### RECORD SET ###

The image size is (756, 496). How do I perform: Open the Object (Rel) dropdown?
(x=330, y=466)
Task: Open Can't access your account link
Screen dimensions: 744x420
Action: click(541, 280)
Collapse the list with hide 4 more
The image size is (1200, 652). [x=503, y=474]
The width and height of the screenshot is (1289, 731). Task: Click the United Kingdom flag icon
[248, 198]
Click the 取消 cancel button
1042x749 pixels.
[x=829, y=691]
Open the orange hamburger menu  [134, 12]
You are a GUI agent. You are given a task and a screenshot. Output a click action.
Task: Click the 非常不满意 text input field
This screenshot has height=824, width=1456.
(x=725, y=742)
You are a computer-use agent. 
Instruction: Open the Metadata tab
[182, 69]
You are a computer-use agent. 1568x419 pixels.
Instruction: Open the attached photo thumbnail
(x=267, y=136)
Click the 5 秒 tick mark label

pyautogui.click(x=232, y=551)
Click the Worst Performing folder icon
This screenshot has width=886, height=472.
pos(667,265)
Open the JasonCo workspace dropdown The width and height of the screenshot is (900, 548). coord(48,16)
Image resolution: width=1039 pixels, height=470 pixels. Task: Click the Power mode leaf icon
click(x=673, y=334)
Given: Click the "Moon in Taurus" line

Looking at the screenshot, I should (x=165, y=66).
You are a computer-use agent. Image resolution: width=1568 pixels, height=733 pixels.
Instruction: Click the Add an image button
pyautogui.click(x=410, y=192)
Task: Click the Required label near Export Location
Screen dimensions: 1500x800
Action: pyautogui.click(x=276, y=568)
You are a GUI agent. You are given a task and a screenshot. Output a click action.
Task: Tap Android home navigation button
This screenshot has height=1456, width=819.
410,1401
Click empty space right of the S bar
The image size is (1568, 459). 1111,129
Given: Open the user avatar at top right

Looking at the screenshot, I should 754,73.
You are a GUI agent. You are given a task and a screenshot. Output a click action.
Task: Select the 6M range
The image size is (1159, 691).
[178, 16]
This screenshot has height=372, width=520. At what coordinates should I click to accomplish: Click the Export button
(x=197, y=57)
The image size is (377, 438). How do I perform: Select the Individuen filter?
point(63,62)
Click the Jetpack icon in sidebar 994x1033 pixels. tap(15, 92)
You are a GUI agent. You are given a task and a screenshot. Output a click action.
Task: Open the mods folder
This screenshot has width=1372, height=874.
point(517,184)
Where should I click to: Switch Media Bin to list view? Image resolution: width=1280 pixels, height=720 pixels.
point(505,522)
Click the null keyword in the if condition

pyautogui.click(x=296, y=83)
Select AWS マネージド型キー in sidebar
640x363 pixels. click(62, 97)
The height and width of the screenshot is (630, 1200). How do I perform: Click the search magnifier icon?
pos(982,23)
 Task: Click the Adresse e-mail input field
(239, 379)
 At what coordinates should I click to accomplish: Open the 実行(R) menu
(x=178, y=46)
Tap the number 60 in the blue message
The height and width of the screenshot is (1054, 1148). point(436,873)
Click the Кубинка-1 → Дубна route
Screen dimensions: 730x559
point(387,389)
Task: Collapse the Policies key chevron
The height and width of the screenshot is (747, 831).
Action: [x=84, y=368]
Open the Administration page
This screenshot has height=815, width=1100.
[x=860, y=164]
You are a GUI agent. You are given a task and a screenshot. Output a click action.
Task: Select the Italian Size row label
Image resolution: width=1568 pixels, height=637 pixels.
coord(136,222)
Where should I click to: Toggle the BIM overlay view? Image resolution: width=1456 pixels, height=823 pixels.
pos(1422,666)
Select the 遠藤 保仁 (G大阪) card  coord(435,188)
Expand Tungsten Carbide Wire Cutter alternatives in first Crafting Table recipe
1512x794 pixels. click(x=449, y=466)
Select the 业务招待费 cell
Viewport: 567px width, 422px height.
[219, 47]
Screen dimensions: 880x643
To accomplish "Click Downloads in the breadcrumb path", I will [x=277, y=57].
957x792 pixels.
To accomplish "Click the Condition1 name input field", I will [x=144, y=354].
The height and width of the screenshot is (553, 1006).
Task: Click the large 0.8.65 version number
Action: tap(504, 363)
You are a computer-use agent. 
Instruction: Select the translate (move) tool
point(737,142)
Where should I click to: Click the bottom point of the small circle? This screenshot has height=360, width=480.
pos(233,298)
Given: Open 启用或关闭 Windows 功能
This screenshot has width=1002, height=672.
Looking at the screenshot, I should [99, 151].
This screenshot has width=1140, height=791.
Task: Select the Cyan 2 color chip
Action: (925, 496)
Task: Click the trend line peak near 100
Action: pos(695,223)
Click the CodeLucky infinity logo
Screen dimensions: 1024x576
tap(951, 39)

###

Retype the listing exactly. Leave nothing out.

The image size is (756, 496). How do I perform: Open the Object (Rel) dropdown?
(x=330, y=466)
Task: Open Can't access your account link
Screen dimensions: 744x420
Action: click(541, 280)
Collapse the list with hide 4 more
The image size is (1200, 652). [x=503, y=474]
The width and height of the screenshot is (1289, 731). Task: Click the United Kingdom flag icon
[248, 198]
Click the 取消 cancel button
1042x749 pixels.
[x=829, y=691]
Open the orange hamburger menu  [134, 12]
You are a GUI agent. You are given a task and a screenshot. Output a click action.
Task: Click the 非常不满意 text input field
This screenshot has height=824, width=1456.
(x=725, y=742)
You are a computer-use agent. 
Instruction: Open the Metadata tab
[182, 69]
You are a computer-use agent. 1568x419 pixels.
Instruction: Open the attached photo thumbnail
(x=267, y=136)
Click the 5 秒 tick mark label

pyautogui.click(x=232, y=551)
Click the Worst Performing folder icon
This screenshot has width=886, height=472.
pos(667,265)
Open the JasonCo workspace dropdown The width and height of the screenshot is (900, 548). coord(48,16)
Image resolution: width=1039 pixels, height=470 pixels. Task: Click the Power mode leaf icon
click(x=673, y=334)
Given: Click the "Moon in Taurus" line

Looking at the screenshot, I should (x=165, y=66).
You are a computer-use agent. Image resolution: width=1568 pixels, height=733 pixels.
Instruction: Click the Add an image button
pyautogui.click(x=410, y=192)
Task: Click the Required label near Export Location
Screen dimensions: 1500x800
Action: pyautogui.click(x=276, y=568)
You are a GUI agent. You are given a task and a screenshot. Output a click action.
Task: Tap Android home navigation button
This screenshot has height=1456, width=819.
410,1401
Click empty space right of the S bar
The image size is (1568, 459). 1111,129
Given: Open the user avatar at top right

Looking at the screenshot, I should 754,73.
You are a GUI agent. You are given a task and a screenshot. Output a click action.
Task: Select the 6M range
The image size is (1159, 691).
[178, 16]
This screenshot has height=372, width=520. At what coordinates should I click to accomplish: Click the Export button
(x=197, y=57)
The image size is (377, 438). How do I perform: Select the Individuen filter?
point(63,62)
Click the Jetpack icon in sidebar 994x1033 pixels. tap(15, 92)
You are a GUI agent. You are given a task and a screenshot. Output a click action.
Task: Open the mods folder
This screenshot has width=1372, height=874.
point(517,184)
Where should I click to: Switch Media Bin to list view? Image resolution: width=1280 pixels, height=720 pixels.
point(505,522)
Click the null keyword in the if condition

pyautogui.click(x=296, y=83)
Select AWS マネージド型キー in sidebar
640x363 pixels. click(62, 97)
The height and width of the screenshot is (630, 1200). How do I perform: Click the search magnifier icon?
pos(982,23)
 Task: Click the Adresse e-mail input field
(239, 379)
 At what coordinates should I click to accomplish: Open the 実行(R) menu
(x=178, y=46)
Tap the number 60 in the blue message
The height and width of the screenshot is (1054, 1148). point(436,873)
Click the Кубинка-1 → Дубна route
Screen dimensions: 730x559
point(387,389)
Task: Collapse the Policies key chevron
The height and width of the screenshot is (747, 831).
Action: [x=84, y=368]
Open the Administration page
This screenshot has height=815, width=1100.
[x=860, y=164]
You are a GUI agent. You are given a task and a screenshot. Output a click action.
Task: Select the Italian Size row label
Image resolution: width=1568 pixels, height=637 pixels.
coord(136,222)
Where should I click to: Toggle the BIM overlay view? Image resolution: width=1456 pixels, height=823 pixels.
pos(1422,666)
Select the 遠藤 保仁 (G大阪) card  coord(435,188)
Expand Tungsten Carbide Wire Cutter alternatives in first Crafting Table recipe
1512x794 pixels. click(x=449, y=466)
Select the 业务招待费 cell
Viewport: 567px width, 422px height.
[219, 47]
Screen dimensions: 880x643
To accomplish "Click Downloads in the breadcrumb path", I will [x=277, y=57].
957x792 pixels.
To accomplish "Click the Condition1 name input field", I will [x=144, y=354].
The height and width of the screenshot is (553, 1006).
Task: Click the large 0.8.65 version number
Action: tap(504, 363)
You are a computer-use agent. 
Instruction: Select the translate (move) tool
point(737,142)
Where should I click to: Click the bottom point of the small circle? This screenshot has height=360, width=480.
pos(233,298)
Given: Open 启用或关闭 Windows 功能
This screenshot has width=1002, height=672.
Looking at the screenshot, I should [99, 151].
This screenshot has width=1140, height=791.
Task: Select the Cyan 2 color chip
Action: (925, 496)
Task: Click the trend line peak near 100
Action: pos(695,223)
Click the CodeLucky infinity logo
Screen dimensions: 1024x576
tap(951, 39)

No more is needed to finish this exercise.